As you acquire your data, write it in to the appropriate rows under the “number that died” column on the correct data sheet.  For example, if you find out that Male A died prior to 1900 at age 62, enter one tally mark on the left side of the “number that died” column in the “60-64.99” row of Data Sheet 9.1   If Male B was 3 years old when he died prior to 1900, enter one tally mark in the “number that died” column of the “1-4.99” row of Data Sheet 9.1 .  Once you have data from 100 males, stop your count and add up the number of tally marks in each category.  Write that number on the right side of the row and calculate the percent surviving.
 
The percent surviving is simply the difference between the number that died in each category and 100.  This is why it works best if you have 100 entries for each column.   As the number surviving gets smaller, it will be the difference between the number who died and those remaining.  Start at the top and work down – this is why you have to wait until you have all the data you will get before you do anything with the percent surviving.  Remember this is a cumulative number – with each death, the % surviving decreases.  By the last one the percent surviving will be zero, because everyone has died.
 
When you have completed the data gathering and calculated the percent surviving in all four of the categories, plot the data on the graph using Data Sheet 9.3.  (If you have been working with someone else to gather data, you are now done with collaboration.  Each individual should make his/her own graph and analysis.) You should have four lines, one for each of the categories (females who died before 1900, males who died before 1900, females who died in the last five years, males who died in the last five years).  Make the lines four different colors so it will be easy to tell them apart.
 
Now you are ready to analyze your data.  What accounts for the differences in the four curves?

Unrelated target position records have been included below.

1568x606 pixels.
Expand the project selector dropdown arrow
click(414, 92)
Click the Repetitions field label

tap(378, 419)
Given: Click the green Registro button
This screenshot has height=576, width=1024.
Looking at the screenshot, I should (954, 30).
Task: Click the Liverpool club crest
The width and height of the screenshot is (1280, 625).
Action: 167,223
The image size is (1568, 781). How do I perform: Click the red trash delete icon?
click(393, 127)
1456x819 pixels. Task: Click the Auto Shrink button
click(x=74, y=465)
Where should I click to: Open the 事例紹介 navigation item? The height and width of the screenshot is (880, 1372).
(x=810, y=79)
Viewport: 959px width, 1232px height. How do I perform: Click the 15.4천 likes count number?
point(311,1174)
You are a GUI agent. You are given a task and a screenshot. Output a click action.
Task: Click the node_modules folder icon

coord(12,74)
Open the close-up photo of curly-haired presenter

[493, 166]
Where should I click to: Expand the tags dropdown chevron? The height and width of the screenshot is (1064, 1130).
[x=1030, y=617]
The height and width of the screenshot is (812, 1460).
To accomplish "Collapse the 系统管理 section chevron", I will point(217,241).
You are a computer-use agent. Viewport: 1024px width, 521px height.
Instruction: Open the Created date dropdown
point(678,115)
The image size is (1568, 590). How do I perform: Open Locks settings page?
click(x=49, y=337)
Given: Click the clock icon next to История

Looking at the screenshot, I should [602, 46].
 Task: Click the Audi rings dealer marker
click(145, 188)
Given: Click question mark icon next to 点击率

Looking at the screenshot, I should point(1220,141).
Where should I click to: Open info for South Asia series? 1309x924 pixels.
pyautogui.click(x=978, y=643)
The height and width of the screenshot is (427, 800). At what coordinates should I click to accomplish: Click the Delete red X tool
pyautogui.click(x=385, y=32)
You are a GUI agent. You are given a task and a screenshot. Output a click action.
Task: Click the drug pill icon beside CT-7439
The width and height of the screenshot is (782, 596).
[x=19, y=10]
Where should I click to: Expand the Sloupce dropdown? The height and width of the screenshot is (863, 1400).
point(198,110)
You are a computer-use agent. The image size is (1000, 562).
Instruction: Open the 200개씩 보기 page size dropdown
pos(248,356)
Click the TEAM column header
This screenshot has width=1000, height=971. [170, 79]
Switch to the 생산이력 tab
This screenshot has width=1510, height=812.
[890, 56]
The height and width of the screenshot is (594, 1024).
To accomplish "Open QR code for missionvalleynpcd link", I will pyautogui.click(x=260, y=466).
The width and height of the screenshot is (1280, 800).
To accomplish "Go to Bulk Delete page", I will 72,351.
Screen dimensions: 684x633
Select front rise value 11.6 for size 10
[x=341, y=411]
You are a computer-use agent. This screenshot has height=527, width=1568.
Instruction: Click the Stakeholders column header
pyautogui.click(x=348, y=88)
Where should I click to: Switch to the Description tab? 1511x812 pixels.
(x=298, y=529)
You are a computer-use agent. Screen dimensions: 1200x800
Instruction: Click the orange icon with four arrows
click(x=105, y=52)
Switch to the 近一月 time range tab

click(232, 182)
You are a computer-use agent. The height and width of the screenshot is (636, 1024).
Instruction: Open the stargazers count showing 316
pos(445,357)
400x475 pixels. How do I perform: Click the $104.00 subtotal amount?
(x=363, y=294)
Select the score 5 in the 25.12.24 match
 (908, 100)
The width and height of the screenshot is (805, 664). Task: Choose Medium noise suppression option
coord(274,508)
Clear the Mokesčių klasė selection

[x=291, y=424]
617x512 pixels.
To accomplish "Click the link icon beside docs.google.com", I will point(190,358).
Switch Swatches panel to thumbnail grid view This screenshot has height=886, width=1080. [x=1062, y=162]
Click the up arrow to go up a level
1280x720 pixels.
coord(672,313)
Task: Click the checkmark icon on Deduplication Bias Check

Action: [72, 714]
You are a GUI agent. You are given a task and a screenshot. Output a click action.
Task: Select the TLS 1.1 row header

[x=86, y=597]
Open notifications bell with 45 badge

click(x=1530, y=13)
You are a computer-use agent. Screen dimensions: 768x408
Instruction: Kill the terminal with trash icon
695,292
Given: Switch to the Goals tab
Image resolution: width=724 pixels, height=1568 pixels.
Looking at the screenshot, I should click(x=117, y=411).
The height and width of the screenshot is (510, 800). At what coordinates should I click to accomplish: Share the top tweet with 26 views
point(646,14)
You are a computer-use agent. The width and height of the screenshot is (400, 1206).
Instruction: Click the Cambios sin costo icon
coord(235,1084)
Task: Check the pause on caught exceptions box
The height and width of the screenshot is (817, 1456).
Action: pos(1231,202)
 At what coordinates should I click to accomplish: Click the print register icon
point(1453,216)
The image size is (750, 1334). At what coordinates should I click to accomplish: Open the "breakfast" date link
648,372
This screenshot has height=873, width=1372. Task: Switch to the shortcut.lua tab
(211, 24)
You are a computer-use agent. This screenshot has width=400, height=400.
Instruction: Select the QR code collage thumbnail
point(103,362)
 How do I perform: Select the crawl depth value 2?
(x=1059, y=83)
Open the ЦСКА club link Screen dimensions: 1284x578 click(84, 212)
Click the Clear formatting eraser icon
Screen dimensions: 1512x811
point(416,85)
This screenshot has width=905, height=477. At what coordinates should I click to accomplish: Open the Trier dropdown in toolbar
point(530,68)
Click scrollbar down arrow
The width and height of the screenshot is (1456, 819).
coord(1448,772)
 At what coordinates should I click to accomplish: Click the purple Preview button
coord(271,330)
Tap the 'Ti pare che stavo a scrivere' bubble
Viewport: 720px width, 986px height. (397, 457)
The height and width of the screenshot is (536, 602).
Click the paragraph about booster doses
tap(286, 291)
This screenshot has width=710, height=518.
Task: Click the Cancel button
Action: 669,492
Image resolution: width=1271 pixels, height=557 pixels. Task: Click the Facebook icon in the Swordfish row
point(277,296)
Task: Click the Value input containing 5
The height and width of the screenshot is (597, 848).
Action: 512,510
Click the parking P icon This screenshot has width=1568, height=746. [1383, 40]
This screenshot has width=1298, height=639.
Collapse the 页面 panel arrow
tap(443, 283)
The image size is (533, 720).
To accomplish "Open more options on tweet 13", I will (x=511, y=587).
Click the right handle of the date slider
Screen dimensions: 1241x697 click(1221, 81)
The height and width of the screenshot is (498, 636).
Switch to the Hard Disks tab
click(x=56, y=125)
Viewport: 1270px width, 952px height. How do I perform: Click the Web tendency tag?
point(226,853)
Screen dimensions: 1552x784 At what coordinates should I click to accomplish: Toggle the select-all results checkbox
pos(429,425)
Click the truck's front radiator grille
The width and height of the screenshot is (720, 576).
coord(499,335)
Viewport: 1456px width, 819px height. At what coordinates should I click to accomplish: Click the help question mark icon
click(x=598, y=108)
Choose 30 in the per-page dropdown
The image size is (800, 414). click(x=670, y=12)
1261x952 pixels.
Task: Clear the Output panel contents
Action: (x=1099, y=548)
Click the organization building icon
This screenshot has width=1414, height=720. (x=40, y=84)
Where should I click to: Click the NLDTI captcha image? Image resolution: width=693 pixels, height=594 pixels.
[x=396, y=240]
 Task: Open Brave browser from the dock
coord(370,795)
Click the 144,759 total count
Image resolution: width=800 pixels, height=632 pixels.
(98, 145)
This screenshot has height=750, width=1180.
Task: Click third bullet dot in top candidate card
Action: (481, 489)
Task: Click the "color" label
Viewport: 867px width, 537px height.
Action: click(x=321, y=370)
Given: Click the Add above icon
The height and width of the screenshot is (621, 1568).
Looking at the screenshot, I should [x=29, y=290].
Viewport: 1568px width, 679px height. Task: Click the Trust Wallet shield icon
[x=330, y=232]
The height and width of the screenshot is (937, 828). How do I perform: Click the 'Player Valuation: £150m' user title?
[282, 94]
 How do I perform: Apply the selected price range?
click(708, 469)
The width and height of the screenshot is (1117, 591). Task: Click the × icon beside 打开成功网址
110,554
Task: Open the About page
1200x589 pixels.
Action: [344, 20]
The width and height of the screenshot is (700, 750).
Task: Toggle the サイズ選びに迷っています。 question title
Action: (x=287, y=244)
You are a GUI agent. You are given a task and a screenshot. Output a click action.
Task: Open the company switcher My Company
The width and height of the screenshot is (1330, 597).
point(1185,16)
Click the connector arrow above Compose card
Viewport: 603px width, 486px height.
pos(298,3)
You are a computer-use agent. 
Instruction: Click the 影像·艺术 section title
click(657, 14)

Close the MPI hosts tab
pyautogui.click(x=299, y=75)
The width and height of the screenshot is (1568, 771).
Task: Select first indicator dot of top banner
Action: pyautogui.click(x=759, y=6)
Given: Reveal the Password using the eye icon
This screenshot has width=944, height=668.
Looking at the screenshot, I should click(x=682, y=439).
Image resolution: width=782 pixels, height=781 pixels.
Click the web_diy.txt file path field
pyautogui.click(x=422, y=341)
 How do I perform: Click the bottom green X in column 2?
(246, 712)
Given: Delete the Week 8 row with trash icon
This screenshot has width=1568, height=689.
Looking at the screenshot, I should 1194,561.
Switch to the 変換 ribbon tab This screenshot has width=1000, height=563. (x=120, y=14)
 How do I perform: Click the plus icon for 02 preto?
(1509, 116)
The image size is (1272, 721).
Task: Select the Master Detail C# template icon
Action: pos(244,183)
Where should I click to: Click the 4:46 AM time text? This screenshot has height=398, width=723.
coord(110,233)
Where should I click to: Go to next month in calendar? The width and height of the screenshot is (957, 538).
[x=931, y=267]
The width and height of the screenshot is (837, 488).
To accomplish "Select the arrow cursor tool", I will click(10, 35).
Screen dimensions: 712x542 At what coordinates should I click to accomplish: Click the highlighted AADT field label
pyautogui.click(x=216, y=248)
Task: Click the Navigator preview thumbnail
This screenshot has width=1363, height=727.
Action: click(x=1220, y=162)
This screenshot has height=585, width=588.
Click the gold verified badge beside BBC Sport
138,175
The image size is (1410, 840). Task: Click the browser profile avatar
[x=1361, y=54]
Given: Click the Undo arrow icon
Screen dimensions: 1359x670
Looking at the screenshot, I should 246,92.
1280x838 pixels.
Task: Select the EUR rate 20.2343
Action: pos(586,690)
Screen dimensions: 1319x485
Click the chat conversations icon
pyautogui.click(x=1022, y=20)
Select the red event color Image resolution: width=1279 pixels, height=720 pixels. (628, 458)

What do you think these curves would look like in the next century? How would the percent surviving change? Why would it change? Answer each of these questions and comment on your results.
 
When you are done, simply scan your three completed data sheets and email them to me along with the analysis of your graph and comments.  You could also submit electronically to the dropbox.
 
 
 
Value = data tables 10, graph 20, answers to questions 10
  Adapted from Exercise 9 (pp. 71-78), Human Population – Changes in Survival  in Field and Laboratory Exercises in Environmental Science, 7th edition, by Eldon Enger and Bradley Smith, McGraw Hill, 2000.